= TO BE DONE =
[1] Translate this sentence from the passage on trigrams into Spanish: "Trigrams are a special case of the n-gram, where n is 3."
[2] Reproduce the part of the trigram passage starting at "Because encrypted messages" and ending at "of those messages.".

= PASSAGE PROVIDED =
☆ ☆ ☆ ☆ ☆

= Trigram =

Special case of the n-gram, where n is 3

Trigrams are a special case of the n-gram, where n is 3. They are often used in natural language processing for performing statistical analysis of texts and in cryptography for control and use of ciphers and codes. See results of analysis of "Letter Frequencies in the English Language".

==Frequency==
Context is very important, varying analysis rankings and percentages are easily derived by drawing from different sample sizes, different authors; or different document types: poetry, science-fiction, technology documentation; and writing levels: stories for children versus adults, military orders, and recipes.

Typical cryptanalytic frequency analysis finds that the 16 most common character-level trigrams in English are:

| Rank | Trigram | Frequency (Different source) |
|---|---|---|
| 1 | the | 1.81% |
| 2 | and | 0.73% |
| 3 | tha | 0.33% |
| 4 | ent | 0.42% |
| 5 | ing | 0.72% |
| 6 | ion | 0.42% |
| 7 | tio | 0.31% |
| 8 | for | 0.34% |
| 9 | nde |  |
| 10 | has |  |
| 11 | nce |  |
| 12 | edt |  |
| 13 | tis |  |
| 14 | oft | 0.22% |
| 15 | sth | 0.21% |
| 16 | men |  |

Because encrypted messages sent by telegraph often omit punctuation and spaces, cryptographic frequency analysis of such messages includes trigrams that straddle word boundaries. This causes trigrams such as "edt" to occur frequently, even though it may never occur in any one word of those messages.

☆ ☆ ☆ ☆ ☆

= GIVEN DATA =
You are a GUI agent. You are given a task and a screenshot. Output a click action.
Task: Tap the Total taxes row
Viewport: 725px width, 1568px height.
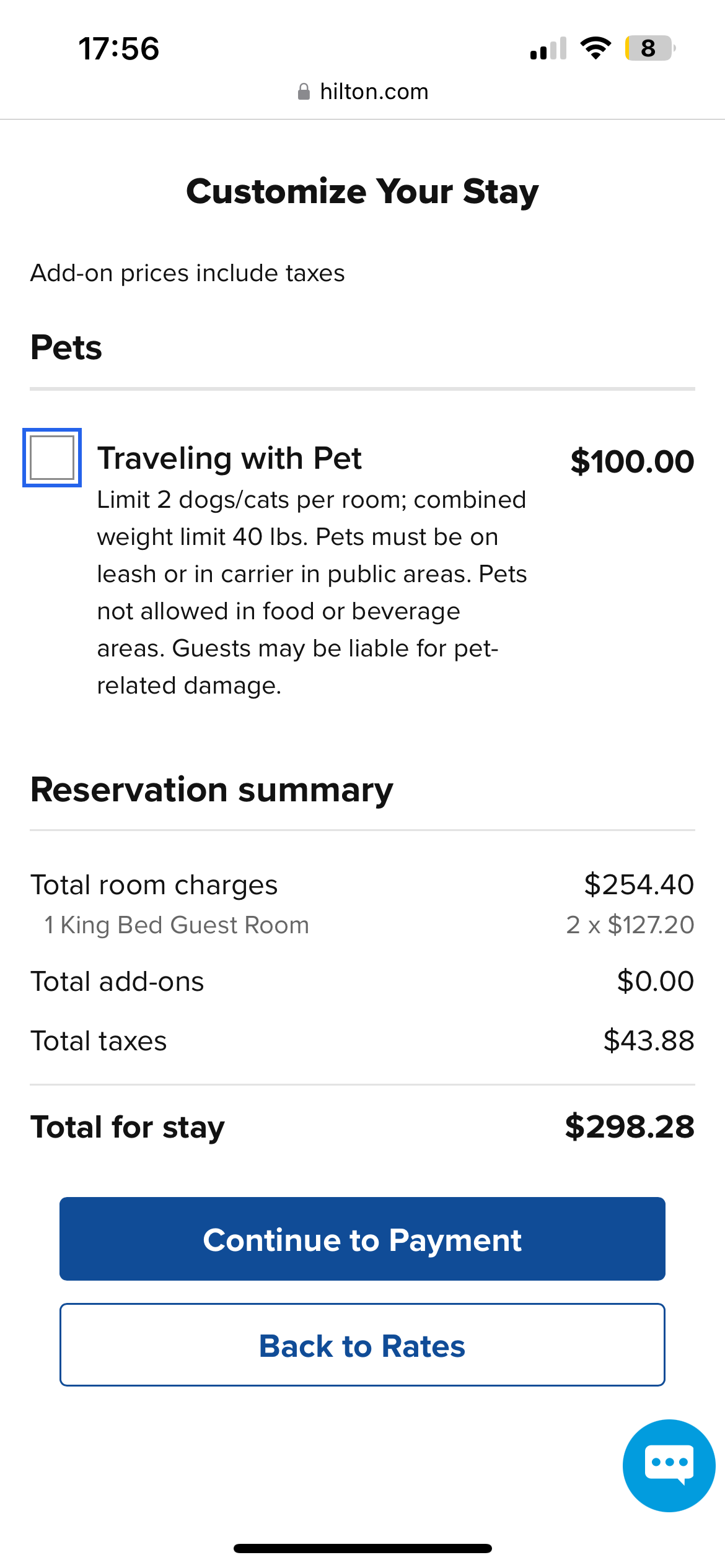pos(362,1040)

☆ ☆ ☆ ☆ ☆

= SOLVED PROBLEMS =
[1] Los trigramas son un caso especial del n-grama, donde n es 3.

[2]
Because encrypted messages sent by telegraph often omit punctuation and spaces, cryptographic frequency analysis of such messages includes trigrams that straddle word boundaries. This causes trigrams such as "edt" to occur frequently, even though it may never occur in any one word of those messages.